[RECORDS TO USE — start]

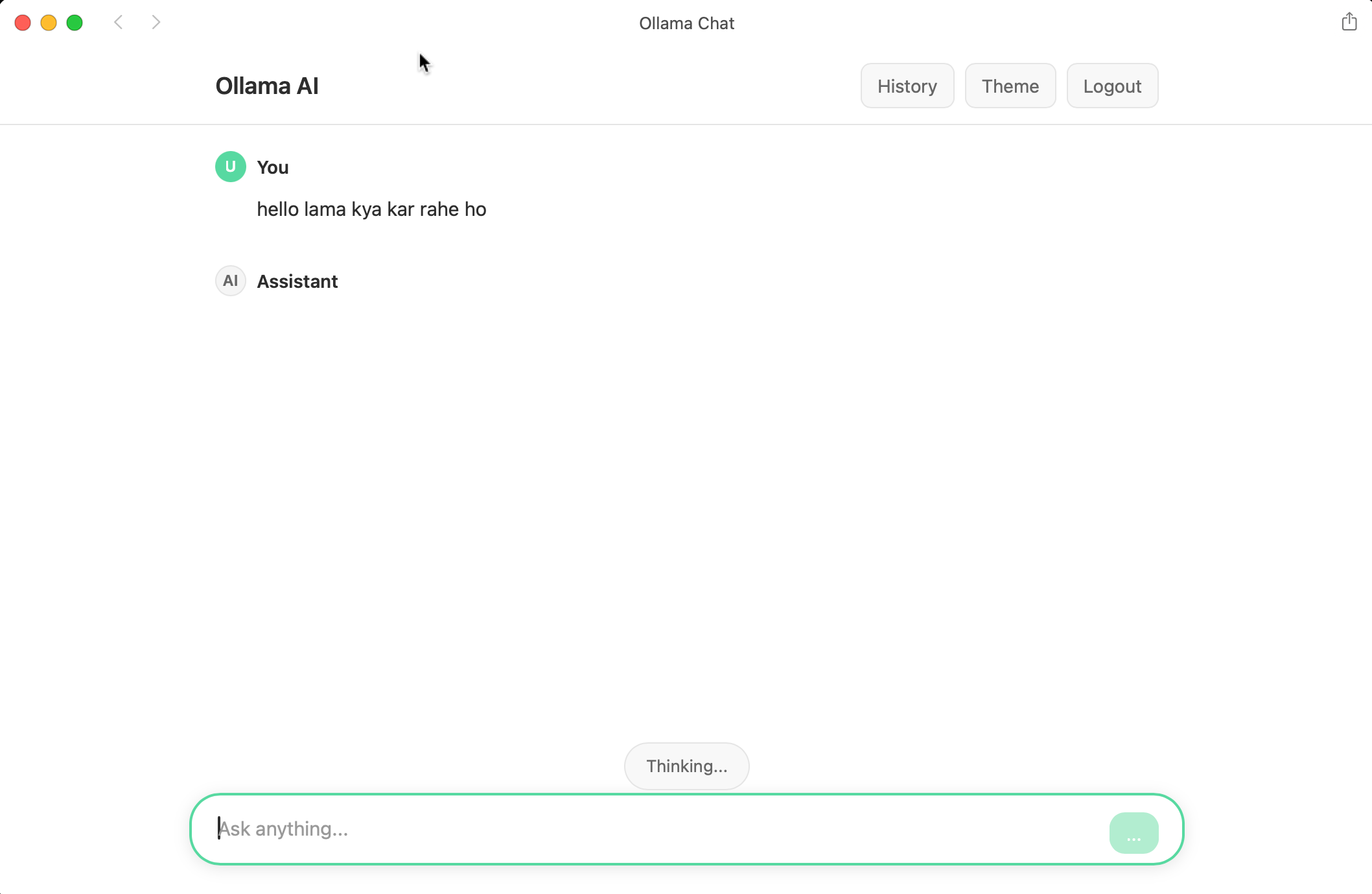Click the green U user avatar
Image resolution: width=1372 pixels, height=894 pixels.
pos(230,167)
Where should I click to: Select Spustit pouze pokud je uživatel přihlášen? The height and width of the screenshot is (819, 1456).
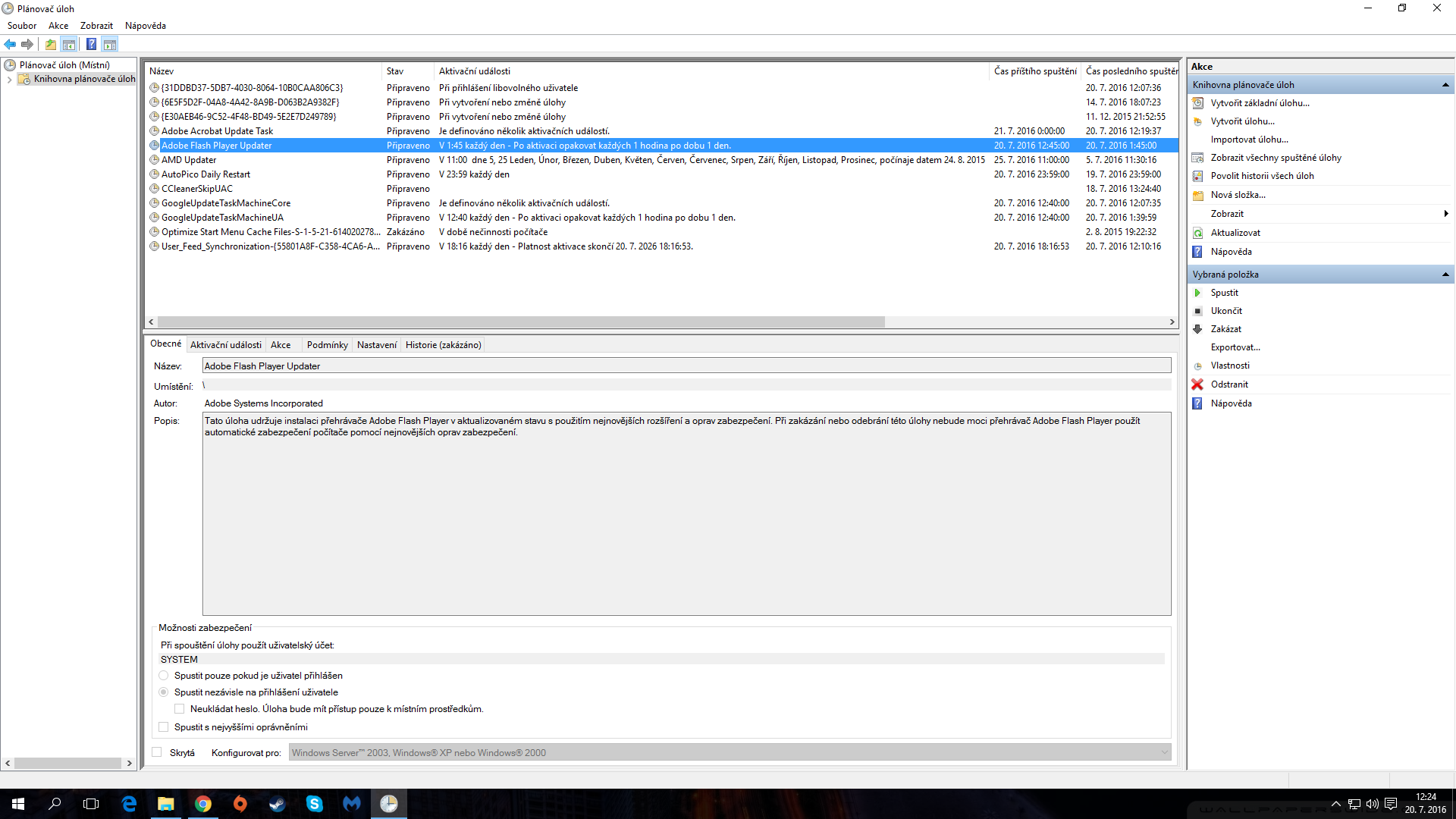[164, 675]
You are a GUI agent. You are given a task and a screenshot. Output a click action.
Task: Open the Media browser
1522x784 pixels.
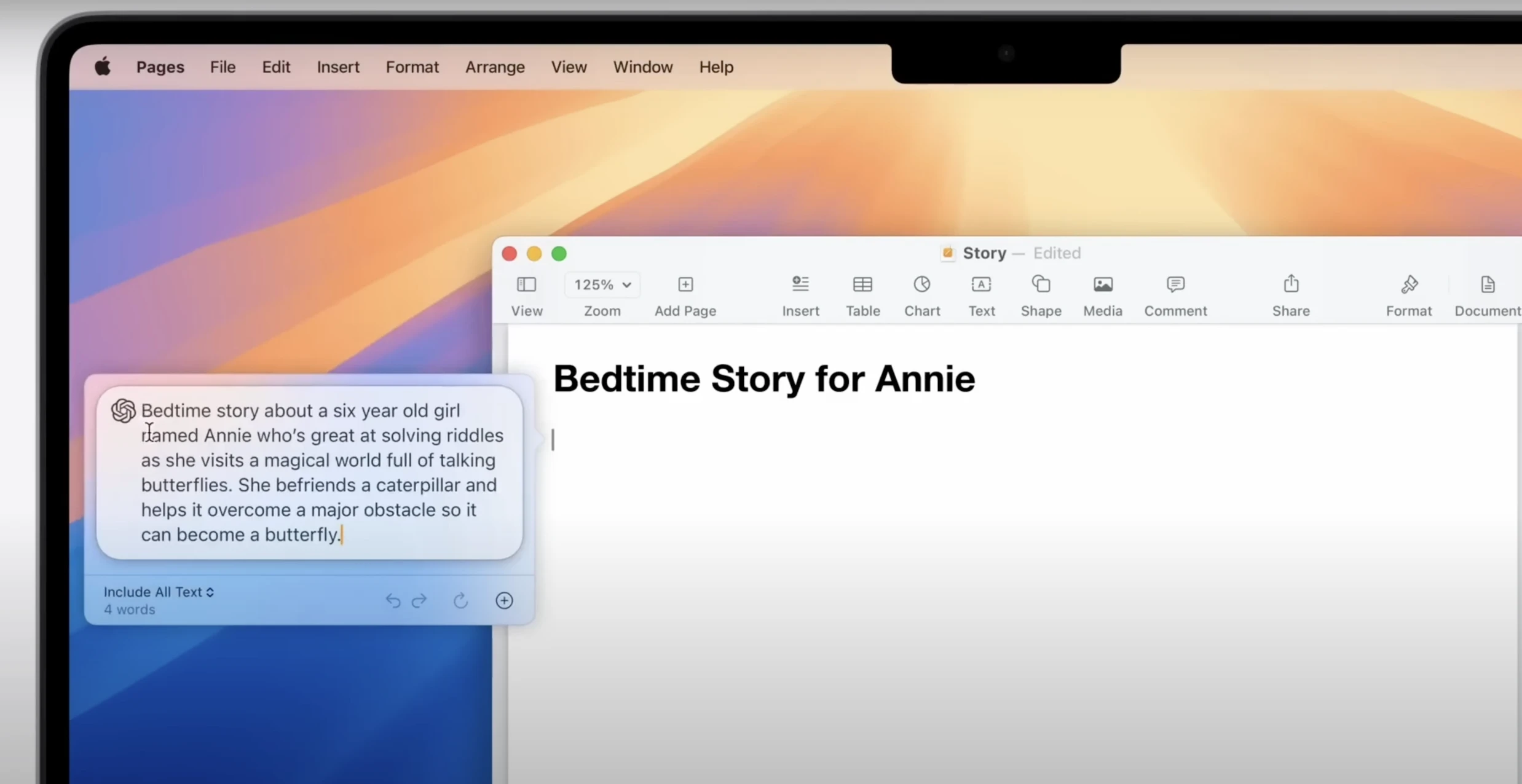click(x=1102, y=295)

[RECORDS TO USE — finish]

- **WHAT IS BEING ASKED**: From the line with "Where should I" through the final line of the records above, return each line exactly and nothing else. Pictures are to be skipped.

- **RESPONSE AREA**:
Where should I click to: Select Spustit pouze pokud je uživatel přihlášen? The height and width of the screenshot is (819, 1456).
[164, 675]
You are a GUI agent. You are given a task and a screenshot. Output a click action.
Task: Open the Media browser
1522x784 pixels.
click(x=1102, y=295)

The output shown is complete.